# Ejercicio planteado:
Contesta estas preguntas sobre el pasaje del Evangelio de Lucas:
1. ¿Qué oblación había que entregar, según la ley del Señor?
2. ¿A qué tribu pertenecía la profetisa Ana?
3. ¿A qué ciudad regresaron después de cumplir lo que prescribía la Ley?

# Selección:
■ ■ ■

DOMINGO DE LA SAGRADA FAMILIA (B)
Cuando llegó el tiempo de la purificación de María,
según la ley de Moisés, llevaron a Jesús a Jerusalén, para presentarlo al Señor
[(de acuerdo con lo escrito en la ley del Señor: «Todo primogénito varón será
consagrado al Señor») y para entregar la oblación (como dice la ley del Señor:
«un par de tórtolas o dos pichones»).Vivía entonces en Jerusalén un hombre
llamado Simeón, hombre honrado y piadoso, que aguardaba el Consuelo de Israel;
y el Espíritu Santo moraba en él. Había recibido un oráculo del Espíritu Santo:
que no vería la muerte antes de ver al Mesías del Señor. Impulsado por
el Espíritu Santo, fue al templo. Cuando entraban con el Niño Jesús
sus padres (para cumplir con él lo previsto por la ley), Simeón lo tomó en
brazos y bendijo a Dios diciendo: Ahora, Señor, según tu promesa, puedes
dejar a tu siervo irse en paz; porque mis ojos han visto a tu Salvador, a quien
has presentado ante todos los pueblos: luz para alumbrar a las naciones, y gloria
de tu pueblo, Israel. José y María, la madre de Jesús, estaban
admirados por lo que se decía del niño. Simeón los bendijo diciendo a María, su
madre: —Mira: Este está puesto para que muchos en Israel caigan y se levanten;
será como una bandera discutida: así quedará clara la actitud de muchos
corazones. Y a ti una espada te traspasará el alma. Había también una
profetisa, Ana, hija de Fanuel, de la tribu de Aser. Era una mujer muy anciana:
de jovencita había vivido siete años casada, y llevaba ochenta y cuatro de
viuda; no se apartaba del templo día y noche, sirviendo a Dios con ayunos y
oraciones. Acercándose en aquel momento, daba gracias a Dios y hablaba del niño
a todos los que aguardaban la liberación de Israel].Y cuando cumplieron
todo lo que prescribía la Ley del Señor, se volvieron a Galilea, a su ciudad de
Nazaret. El niño iba creciendo y robusteciéndose, y se llenaba de sabiduría; y
la gracia de Dios lo acompañaba (Lc 2,22-40).

■ ■ ■

# Datos proporcionados:
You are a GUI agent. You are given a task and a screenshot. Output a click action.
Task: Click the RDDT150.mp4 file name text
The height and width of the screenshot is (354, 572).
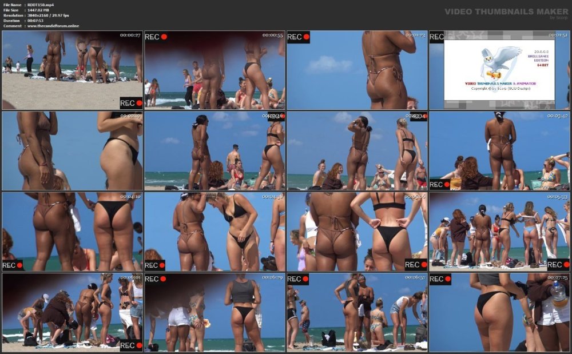[x=41, y=5]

■ ■ ■

# Ejercicio resuelto:
1. Un par de tórtolas o dos pichones.
2. A la tribu de Aser.
3. A Nazaret, en Galilea.